Mansion was a professor at the University of Ghent, member of the Royal Academy of Belgium, and director of the Journal Mathesis. He entered the École Normale des Sciences at Ghent in 1862; and by the age of twenty-three he was teaching advanced courses. He held an eminent position in the scientific world of Belgium despite his extreme narrow-mindedness. In 1874 he founded, with Eugène-Charles Catalan and J. Neuberg, the Nouvelle correspondance mathématique; this title was chosen in memory of the Correspondance mathématique et physique, edited by Garnier and Adolphe Quetelet. Through the efforts of Mansion and Neuberg, who were encouraged by Catalan himself, the Nouvelle correspondance was succeeded in 1881 by Mathesis. Mansion retired in 1910.
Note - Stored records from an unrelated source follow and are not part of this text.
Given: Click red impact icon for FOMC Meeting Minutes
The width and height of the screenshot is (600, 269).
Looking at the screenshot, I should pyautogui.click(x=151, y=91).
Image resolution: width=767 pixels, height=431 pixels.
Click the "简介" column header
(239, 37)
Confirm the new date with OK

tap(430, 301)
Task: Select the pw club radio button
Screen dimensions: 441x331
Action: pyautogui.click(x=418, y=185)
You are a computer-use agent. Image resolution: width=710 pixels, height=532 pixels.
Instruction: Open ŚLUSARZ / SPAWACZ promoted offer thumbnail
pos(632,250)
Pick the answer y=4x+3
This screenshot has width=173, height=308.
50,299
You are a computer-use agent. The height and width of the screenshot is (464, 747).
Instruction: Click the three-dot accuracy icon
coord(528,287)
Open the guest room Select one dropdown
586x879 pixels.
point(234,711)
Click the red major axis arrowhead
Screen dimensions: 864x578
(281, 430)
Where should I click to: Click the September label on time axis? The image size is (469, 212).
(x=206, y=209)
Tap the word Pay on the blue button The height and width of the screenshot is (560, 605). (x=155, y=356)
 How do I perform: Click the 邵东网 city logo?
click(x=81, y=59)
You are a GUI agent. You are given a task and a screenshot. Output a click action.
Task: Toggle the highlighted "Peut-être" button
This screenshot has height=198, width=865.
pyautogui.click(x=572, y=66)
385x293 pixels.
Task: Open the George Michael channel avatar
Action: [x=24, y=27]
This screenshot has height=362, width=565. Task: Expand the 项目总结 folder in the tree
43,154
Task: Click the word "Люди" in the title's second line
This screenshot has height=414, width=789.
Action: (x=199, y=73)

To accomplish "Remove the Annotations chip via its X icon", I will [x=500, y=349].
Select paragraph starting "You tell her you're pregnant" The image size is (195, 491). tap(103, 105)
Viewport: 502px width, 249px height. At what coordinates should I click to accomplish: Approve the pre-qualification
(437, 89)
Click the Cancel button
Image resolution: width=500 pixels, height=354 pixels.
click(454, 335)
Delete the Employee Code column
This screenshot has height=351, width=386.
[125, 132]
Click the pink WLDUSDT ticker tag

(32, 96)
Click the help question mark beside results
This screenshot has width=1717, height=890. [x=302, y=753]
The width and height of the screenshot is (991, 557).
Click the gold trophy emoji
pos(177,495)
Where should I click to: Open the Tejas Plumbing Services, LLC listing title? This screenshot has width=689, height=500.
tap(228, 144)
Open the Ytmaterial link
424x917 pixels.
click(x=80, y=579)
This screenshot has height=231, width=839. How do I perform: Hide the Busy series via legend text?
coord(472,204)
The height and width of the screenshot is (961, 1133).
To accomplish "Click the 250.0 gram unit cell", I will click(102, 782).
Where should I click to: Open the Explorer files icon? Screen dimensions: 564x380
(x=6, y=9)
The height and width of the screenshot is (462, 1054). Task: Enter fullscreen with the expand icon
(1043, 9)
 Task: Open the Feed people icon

Alphonse Demoulin’s notice on Mansion (1929) includes a bibliography of 349 items, some of which were published in important foreign compendia. Several others appeared in German translation. Mansion’s own French translations of works by Riemann, Julius Plücker, Clebsch, Dante, and even Cardinal Manning attest to the extent of his interests. Among other subjects, he taught the history of mathematics and of the physical sciences, in which field he wrote in particular on Greek astronomy, Copernicus, Galileo, and Kepler. His desire to justify the positions of Catholic orthodoxy is evident.

BIBLIOGRAPHY

A bibliography of Mansion’ works is in the notice by A. Demoulin, in Annuaire de l’Académie royale de Belgique, 95 (1929), 77–147. On Mansion’s life and work see L. Godeaux, in Biographie nationale publiée par l’Académie royale de Belgique, XXX (Brussels, 1959), 540–542; and in Florilège des sciences en Belgique pendant le 19° siècle et le début du 20° siècle (Brussels, 1968), 129–132.